# Given request
Copy the records from the start up to and including the line with "click(897, 374)", and rename "Instruction" to "Command" throughout those lines. Keep everything else the same.

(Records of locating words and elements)
▽

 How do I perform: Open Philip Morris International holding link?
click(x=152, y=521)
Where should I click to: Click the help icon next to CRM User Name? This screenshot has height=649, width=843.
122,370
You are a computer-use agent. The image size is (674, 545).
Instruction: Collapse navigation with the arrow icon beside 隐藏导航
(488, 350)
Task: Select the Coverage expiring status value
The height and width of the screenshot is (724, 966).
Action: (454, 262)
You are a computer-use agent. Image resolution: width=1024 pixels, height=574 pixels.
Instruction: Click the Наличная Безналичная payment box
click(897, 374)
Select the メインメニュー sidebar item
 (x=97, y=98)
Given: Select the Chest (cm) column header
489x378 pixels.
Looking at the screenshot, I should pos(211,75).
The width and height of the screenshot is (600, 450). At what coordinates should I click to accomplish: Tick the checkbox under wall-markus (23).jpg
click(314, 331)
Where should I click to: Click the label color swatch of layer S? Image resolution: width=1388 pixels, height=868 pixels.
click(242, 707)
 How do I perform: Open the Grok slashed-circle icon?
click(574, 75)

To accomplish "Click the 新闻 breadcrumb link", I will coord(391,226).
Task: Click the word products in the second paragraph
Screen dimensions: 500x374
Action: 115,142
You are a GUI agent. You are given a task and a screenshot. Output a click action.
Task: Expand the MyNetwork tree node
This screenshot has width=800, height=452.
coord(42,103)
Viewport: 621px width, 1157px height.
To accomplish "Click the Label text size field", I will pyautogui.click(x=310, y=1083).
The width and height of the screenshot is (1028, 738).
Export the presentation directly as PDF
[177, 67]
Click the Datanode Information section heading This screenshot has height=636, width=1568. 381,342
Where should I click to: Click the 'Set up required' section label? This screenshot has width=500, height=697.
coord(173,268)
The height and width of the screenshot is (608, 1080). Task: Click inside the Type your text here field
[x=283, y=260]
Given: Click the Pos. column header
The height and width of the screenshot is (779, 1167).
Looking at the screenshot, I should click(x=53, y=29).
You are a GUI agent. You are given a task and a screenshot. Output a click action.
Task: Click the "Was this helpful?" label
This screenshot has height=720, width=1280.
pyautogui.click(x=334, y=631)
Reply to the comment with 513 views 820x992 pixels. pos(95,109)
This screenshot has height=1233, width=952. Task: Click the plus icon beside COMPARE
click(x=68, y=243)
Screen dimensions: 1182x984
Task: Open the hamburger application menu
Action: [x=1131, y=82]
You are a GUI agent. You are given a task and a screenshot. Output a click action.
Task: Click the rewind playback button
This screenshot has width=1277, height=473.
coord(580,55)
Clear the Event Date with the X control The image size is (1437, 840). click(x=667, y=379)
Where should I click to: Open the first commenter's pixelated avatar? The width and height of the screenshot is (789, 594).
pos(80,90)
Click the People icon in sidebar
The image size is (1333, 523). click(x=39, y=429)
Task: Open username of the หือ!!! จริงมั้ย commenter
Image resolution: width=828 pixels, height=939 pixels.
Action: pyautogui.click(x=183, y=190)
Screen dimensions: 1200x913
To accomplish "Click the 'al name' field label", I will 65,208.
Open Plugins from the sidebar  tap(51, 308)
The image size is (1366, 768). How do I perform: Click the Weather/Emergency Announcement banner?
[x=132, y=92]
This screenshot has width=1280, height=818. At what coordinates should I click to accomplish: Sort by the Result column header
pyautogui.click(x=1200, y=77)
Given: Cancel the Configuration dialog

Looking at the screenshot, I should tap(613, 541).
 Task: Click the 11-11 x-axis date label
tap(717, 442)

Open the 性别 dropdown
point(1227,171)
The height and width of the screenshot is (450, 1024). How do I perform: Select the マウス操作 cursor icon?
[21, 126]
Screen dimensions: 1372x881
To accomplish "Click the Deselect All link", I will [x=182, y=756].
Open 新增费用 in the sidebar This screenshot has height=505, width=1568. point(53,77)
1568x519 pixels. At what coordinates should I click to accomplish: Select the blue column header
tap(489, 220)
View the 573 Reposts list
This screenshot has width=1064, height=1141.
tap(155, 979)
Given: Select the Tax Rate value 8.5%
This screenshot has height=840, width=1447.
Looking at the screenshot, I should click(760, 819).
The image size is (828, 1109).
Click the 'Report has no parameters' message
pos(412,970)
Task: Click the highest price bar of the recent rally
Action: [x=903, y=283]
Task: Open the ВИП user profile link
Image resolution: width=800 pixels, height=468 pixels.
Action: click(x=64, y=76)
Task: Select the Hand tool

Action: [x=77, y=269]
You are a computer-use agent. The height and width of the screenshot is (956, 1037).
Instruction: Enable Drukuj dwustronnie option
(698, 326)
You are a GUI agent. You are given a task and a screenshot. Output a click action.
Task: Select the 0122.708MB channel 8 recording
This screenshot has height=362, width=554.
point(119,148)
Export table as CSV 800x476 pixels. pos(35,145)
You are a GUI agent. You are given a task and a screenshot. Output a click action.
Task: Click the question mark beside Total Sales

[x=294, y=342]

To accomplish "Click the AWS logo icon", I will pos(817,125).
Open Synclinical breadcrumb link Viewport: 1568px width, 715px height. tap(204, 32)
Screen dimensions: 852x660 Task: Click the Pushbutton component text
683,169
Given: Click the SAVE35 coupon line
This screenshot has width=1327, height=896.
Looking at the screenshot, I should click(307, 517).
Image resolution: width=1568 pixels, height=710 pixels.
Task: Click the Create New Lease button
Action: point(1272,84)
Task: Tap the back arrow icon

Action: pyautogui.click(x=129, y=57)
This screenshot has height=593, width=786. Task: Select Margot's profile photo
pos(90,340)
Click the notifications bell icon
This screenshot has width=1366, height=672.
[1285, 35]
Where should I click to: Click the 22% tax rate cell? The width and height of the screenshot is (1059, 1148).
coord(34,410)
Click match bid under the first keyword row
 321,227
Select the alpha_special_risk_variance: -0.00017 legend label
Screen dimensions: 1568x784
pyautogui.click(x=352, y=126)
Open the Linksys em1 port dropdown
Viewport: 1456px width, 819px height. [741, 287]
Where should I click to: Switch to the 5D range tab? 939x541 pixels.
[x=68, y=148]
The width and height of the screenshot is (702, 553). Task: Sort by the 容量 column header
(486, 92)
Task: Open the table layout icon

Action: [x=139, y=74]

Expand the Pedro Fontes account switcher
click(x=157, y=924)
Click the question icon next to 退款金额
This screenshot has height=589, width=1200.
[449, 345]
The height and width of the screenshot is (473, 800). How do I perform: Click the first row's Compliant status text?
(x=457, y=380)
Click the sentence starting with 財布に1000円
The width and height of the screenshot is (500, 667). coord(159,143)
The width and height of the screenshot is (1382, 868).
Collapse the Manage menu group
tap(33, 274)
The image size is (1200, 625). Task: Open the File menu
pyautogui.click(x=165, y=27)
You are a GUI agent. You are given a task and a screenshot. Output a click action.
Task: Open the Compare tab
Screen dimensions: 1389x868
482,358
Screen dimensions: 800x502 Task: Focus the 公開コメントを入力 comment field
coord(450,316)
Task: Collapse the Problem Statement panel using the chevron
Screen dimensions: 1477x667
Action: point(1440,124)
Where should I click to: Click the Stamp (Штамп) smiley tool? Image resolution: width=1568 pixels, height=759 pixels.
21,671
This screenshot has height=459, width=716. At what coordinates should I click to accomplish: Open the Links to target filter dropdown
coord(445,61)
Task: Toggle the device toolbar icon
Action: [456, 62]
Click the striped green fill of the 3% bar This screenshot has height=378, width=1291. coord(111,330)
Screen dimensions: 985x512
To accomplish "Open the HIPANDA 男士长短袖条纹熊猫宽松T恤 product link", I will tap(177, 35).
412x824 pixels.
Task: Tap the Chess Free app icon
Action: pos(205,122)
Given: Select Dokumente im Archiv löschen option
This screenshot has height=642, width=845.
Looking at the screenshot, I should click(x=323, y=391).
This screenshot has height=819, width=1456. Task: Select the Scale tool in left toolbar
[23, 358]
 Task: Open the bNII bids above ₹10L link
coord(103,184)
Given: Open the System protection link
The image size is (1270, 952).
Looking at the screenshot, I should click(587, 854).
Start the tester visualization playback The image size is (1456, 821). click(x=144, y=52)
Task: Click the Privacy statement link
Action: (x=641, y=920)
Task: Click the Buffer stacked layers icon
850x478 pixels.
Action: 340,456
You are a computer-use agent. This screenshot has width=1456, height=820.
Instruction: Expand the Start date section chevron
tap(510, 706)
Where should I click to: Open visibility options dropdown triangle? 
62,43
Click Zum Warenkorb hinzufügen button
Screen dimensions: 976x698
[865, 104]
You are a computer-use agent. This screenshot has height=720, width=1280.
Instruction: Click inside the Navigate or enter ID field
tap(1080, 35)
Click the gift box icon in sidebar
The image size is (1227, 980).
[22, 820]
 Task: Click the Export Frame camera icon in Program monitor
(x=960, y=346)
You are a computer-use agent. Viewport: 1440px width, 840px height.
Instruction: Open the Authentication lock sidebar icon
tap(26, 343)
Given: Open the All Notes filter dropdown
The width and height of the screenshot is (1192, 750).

△

# Output for this exercise
 How do I perform: Open Philip Morris International holding link?
click(x=152, y=521)
Where should I click to: Click the help icon next to CRM User Name? This screenshot has height=649, width=843.
122,370
You are a computer-use agent. The image size is (674, 545).
Command: Collapse navigation with the arrow icon beside 隐藏导航
(488, 350)
Task: Select the Coverage expiring status value
The height and width of the screenshot is (724, 966).
Action: (454, 262)
You are a computer-use agent. Image resolution: width=1024 pixels, height=574 pixels.
Command: Click the Наличная Безналичная payment box
click(897, 374)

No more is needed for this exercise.